Kids with anxiety likelier to be prescribed drugs than therapy

Illustration of a turn over pill bottle the pills forming an upward trending arrow

Illustration: Sarah Grillo/Axios

As anxiety disorder diagnoses surged in kids and young adults between 2006 and 2018, doctors were more likely to opt for drug treatments over therapy, a new study in Pediatrics found.

Why it matters: Federal health agencies like the CDC and the Substance Abuse and Mental Health Services Administration recommend a combination of the two, but cost and health workforce barriers strain access to adequate treatment.

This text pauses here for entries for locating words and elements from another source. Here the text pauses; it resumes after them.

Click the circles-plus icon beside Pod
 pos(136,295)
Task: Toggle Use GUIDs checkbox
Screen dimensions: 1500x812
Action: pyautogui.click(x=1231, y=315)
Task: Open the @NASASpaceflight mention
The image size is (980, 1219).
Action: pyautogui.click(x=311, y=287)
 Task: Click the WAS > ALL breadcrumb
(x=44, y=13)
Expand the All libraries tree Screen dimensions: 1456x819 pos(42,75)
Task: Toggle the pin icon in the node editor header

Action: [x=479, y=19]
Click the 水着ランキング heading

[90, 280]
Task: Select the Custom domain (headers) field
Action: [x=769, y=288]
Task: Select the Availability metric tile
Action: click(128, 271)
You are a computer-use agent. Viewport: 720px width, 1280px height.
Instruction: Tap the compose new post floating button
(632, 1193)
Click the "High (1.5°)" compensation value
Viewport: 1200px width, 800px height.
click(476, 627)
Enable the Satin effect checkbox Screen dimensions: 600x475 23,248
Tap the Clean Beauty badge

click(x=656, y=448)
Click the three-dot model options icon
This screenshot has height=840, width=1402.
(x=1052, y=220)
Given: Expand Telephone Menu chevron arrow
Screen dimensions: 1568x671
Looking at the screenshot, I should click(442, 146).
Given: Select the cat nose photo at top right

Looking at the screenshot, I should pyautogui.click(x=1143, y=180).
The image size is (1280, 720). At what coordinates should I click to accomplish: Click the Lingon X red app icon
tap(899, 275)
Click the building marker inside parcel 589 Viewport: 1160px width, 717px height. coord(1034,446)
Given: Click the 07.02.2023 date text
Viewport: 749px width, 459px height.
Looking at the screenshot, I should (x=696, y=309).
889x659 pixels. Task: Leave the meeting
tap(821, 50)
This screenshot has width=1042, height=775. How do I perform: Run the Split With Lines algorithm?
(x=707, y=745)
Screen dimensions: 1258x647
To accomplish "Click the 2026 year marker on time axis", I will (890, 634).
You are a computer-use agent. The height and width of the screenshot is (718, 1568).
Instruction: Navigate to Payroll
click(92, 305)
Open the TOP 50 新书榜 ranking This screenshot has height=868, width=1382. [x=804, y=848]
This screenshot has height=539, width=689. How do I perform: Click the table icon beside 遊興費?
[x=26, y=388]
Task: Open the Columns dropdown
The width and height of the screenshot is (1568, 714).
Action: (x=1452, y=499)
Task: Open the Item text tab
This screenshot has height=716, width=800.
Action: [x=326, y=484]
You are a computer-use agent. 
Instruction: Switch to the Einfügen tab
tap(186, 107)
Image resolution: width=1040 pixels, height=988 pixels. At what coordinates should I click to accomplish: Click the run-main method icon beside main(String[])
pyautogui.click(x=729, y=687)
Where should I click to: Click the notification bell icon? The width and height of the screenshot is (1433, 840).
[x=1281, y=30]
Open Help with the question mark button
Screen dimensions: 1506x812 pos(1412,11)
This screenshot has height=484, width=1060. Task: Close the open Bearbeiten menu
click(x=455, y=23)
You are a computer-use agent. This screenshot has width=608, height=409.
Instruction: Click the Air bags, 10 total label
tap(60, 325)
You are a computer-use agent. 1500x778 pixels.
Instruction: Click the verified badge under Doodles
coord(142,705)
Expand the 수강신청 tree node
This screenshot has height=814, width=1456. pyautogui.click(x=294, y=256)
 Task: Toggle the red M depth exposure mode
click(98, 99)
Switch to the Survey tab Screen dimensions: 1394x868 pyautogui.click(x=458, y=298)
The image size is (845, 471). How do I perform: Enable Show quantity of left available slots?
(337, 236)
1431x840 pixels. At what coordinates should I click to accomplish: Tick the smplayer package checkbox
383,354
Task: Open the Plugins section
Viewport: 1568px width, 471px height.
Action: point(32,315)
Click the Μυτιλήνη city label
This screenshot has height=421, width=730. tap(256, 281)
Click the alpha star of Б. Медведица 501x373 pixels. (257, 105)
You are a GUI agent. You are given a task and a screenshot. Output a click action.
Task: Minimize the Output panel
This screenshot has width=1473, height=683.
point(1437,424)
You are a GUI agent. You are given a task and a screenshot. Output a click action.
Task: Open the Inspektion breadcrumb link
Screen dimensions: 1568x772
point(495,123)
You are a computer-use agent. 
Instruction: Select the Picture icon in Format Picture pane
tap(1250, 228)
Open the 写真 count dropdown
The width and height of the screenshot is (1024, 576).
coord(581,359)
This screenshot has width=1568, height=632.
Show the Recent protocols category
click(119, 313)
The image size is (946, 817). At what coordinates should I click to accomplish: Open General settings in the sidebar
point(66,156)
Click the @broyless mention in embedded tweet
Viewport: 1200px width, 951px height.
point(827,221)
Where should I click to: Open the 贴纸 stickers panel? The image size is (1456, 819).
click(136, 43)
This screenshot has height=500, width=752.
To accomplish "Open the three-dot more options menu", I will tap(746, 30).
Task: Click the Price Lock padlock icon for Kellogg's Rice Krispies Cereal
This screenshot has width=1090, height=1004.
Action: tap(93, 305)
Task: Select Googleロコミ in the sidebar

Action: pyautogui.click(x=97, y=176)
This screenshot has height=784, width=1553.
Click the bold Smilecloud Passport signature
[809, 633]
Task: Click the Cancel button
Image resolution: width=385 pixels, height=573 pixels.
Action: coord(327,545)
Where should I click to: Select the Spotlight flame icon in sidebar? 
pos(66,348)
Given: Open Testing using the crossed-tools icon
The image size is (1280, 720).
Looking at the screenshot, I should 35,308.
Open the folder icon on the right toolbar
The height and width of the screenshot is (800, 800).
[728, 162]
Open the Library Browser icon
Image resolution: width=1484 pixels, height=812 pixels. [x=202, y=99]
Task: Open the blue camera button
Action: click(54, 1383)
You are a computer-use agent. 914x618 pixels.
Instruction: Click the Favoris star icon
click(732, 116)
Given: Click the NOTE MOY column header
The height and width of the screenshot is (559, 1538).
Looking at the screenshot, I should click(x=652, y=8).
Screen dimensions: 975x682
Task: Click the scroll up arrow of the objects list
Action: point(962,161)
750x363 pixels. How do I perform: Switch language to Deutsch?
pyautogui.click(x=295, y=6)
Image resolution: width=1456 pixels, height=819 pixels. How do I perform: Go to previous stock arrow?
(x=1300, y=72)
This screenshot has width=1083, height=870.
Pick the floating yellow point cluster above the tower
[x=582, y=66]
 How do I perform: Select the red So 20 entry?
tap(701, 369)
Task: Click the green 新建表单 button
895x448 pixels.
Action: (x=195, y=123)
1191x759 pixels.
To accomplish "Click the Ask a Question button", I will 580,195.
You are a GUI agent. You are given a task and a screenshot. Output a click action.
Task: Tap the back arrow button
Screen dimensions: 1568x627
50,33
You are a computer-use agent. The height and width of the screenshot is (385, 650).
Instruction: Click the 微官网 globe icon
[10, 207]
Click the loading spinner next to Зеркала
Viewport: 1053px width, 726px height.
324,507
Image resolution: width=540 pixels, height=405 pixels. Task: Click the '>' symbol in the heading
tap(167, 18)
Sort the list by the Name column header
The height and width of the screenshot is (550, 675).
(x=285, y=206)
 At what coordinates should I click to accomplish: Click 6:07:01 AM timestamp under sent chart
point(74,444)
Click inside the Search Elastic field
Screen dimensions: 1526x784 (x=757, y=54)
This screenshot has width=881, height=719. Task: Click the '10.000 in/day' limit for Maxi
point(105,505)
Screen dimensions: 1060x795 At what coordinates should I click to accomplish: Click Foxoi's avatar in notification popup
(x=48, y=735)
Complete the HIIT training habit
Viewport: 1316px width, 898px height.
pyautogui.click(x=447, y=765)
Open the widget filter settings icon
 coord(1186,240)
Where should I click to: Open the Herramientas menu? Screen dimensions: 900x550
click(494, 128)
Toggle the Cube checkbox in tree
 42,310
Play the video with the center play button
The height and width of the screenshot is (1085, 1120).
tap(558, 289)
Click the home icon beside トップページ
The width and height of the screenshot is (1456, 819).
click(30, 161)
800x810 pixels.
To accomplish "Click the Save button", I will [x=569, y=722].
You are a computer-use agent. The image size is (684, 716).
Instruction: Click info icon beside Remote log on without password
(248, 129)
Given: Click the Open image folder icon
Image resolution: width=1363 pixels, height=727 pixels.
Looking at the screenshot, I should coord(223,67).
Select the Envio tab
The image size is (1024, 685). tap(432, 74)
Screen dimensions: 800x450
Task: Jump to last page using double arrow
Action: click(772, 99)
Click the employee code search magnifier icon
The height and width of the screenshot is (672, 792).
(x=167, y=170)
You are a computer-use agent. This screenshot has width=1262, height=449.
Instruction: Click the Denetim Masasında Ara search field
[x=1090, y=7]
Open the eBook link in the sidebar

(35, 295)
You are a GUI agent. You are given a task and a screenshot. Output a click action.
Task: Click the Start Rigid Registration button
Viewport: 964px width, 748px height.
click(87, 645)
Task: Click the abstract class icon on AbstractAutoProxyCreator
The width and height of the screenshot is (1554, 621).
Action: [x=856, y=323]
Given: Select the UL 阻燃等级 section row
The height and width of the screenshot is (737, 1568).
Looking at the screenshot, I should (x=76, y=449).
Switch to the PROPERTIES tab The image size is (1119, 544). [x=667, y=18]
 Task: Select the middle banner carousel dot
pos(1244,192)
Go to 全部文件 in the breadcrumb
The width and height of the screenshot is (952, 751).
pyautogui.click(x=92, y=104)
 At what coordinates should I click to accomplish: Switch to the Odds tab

Details: Researchers reviewed data from the National Ambulatory Medical Care Survey, which examines at office-based visits, and broke it down by time period, changes in anxiety disorder diagnosis and treatment type.

  • Treatment categories include only therapy, only medication, a combination of both or neither.
  • The overall proportion of office visits with an anxiety disorder diagnosis tripled from 1.4% in the 2006 to 2009 time period to 4.2% in 2014 to 2018.
  • While there was no significant change in medication use, the proportion of visits with any therapy fell from 48.8% to 32.6% in that same time frame.

The big picture: The youth mental health crisis has not gotten better, prompting a federal task force last fall to recommend children ages 8 and up be screened for anxiety.

  • But anxiety medication is often cheaper than the average therapy session, which can range from $100 to more than $200, while the most popular drugs for anxiety hover around $10.